→ PASSAGE TO READ:
##########

If you’re MLB Network, you’re probably airing Bull Durham for the thousandth time. A fine baseball movie, sure, but we’ve all seen it. We know Crash gets the girl in the end. And yeah, Tim Robbins’ character does some stuff, too. But, there are so many other baseball films out there. So, so many great films. Some amazing docs. And if you haven’t checked out Ken Burns’ “Baseball”, now might be the time. So, that is why I have tasked myself with the responsibility to watch the absolute Worst Baseball Movies of All Time. And depending on reception, we’ll see how long we can keep this going.

##########

→ RECORD EXCERPTS:
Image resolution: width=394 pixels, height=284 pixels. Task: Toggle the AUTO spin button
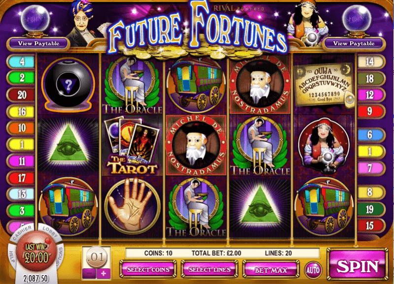pos(313,270)
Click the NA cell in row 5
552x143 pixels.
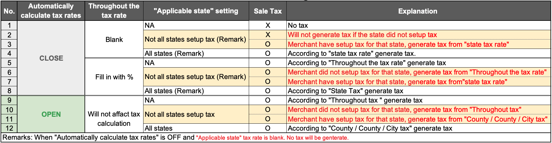[196, 63]
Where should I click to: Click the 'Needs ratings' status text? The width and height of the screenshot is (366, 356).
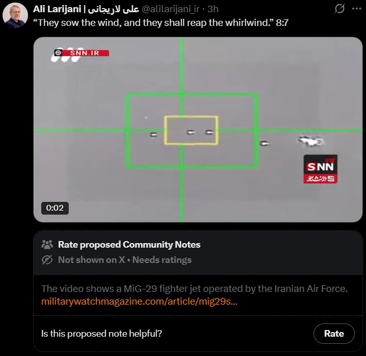162,260
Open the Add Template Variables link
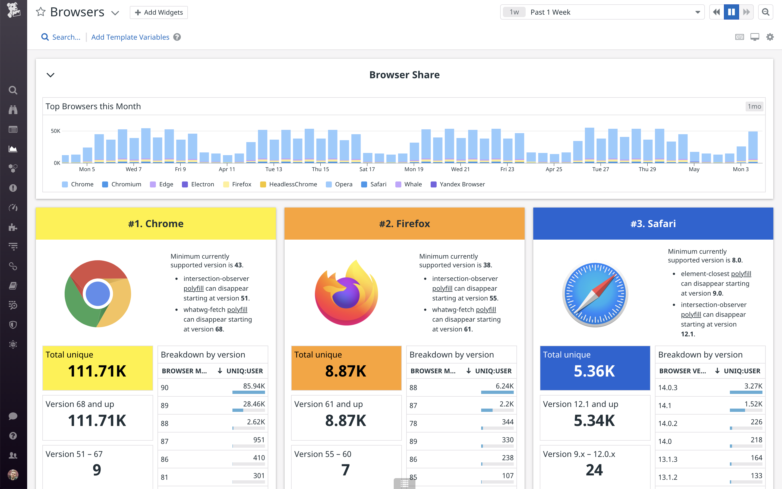The image size is (782, 489). [x=130, y=37]
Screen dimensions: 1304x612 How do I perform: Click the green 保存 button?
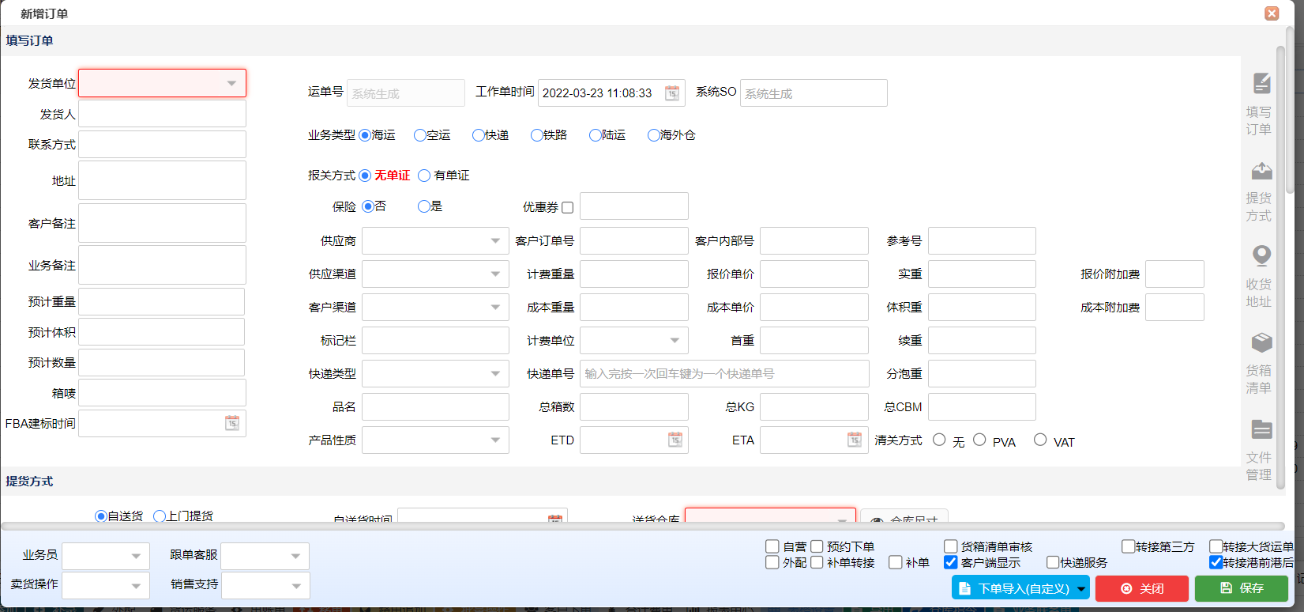pyautogui.click(x=1241, y=588)
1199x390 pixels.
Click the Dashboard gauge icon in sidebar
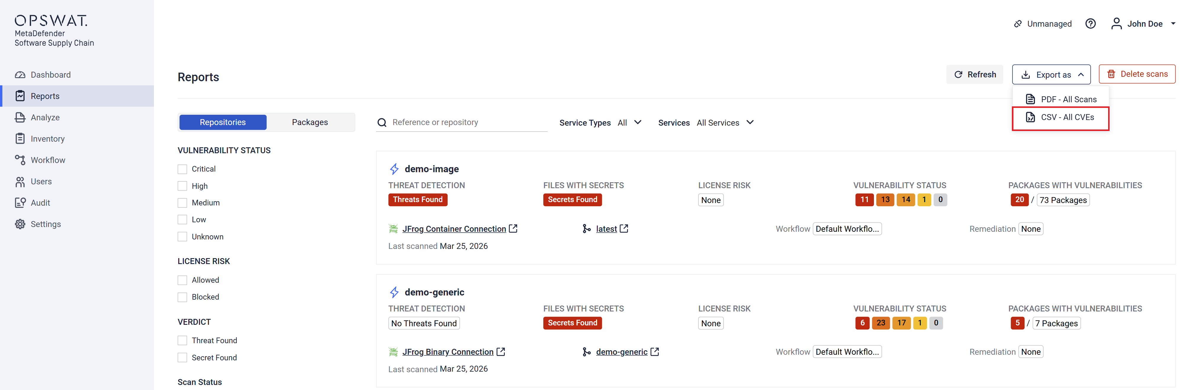click(20, 75)
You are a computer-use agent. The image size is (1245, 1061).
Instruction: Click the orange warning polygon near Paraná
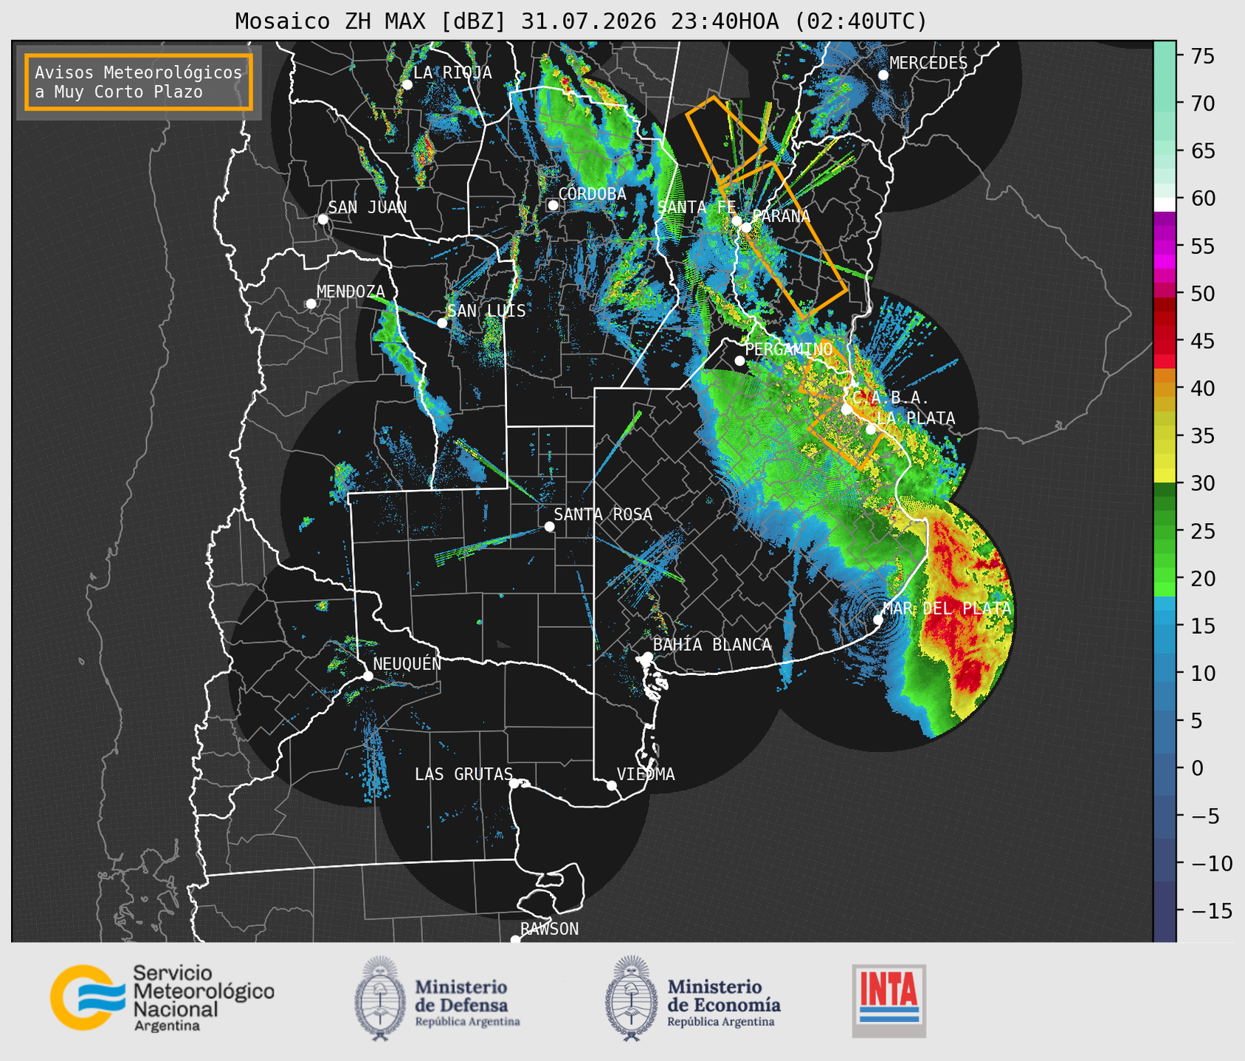[782, 240]
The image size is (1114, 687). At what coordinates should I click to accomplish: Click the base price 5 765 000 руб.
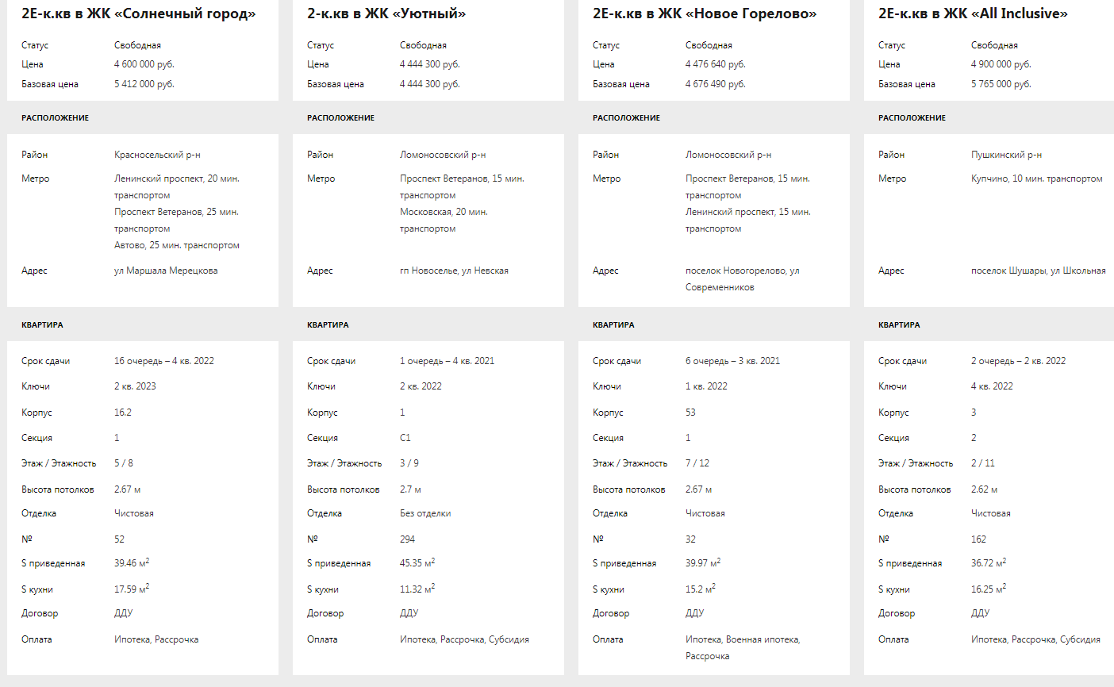click(x=1001, y=84)
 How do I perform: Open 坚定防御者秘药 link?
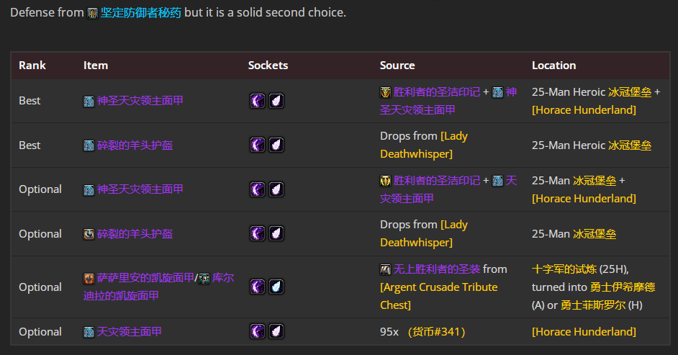coord(141,13)
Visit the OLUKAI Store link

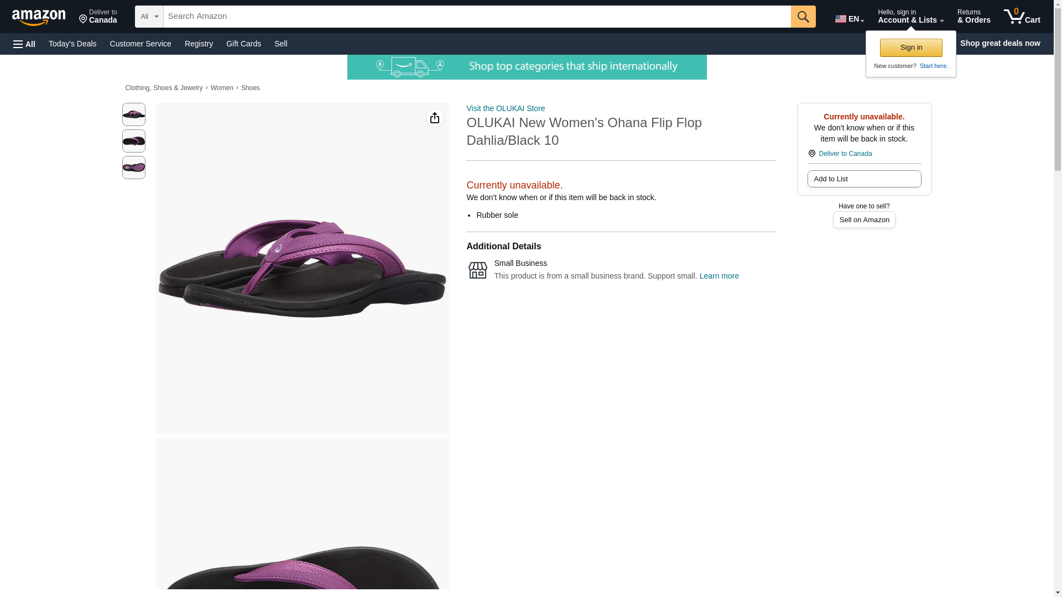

##########

→ GOALS:
[a] From the passage about baseball movies, restate word for word the portion starting with "If you’re MLB" and going on through "keep this going.".
[b] In the passage about baseball movies, which film is MLB Network said to be probably airing for the thousandth time?
[c] Extend the passage about baseball movies, picking up after its final sentence.
The records stand apart from the passage about baseball movies and are separate material.

→ ANSWER SET:
[a]
If you’re MLB Network, you’re probably airing Bull Durham for the thousandth time. A fine baseball movie, sure, but we’ve all seen it. We know Crash gets the girl in the end. And yeah, Tim Robbins’ character does some stuff, too. But, there are so many other baseball films out there. So, so many great films. Some amazing docs. And if you haven’t checked out Ken Burns’ “Baseball”, now might be the time. So, that is why I have tasked myself with the responsibility to watch the absolute Worst Baseball Movies of All Time. And depending on reception, we’ll see how long we can keep this going.

[b] Bull Durham

[c]
Major League: Back to the Minors
In April 1989, one of the greatest baseball films of all time was released. Major League stars Charlie Sheen, Wesley Snipes, and Tom Berenger and follows a professional baseball team composed of a ragtag group of players who against all odds—and in spite of their evil owner—beat the heavily favored Yankees to win the AL pennant. Major League became an instant classic and is often referred to as one of the greatest sports films of all time. Following the film’s success, a sequel was released in 1994, and while it is widely known as a critical failure, the movie did just enough at the box office to not be a total flop. Which brings us to 1998, where producer James G. Robinson from Major League 2, with money bags in his eyes, decided, “Hey, you know what the world needs? One last Major League movie. But, this time, let’s make it like a half sequel/half spinoff. Yeah, that should be swell!”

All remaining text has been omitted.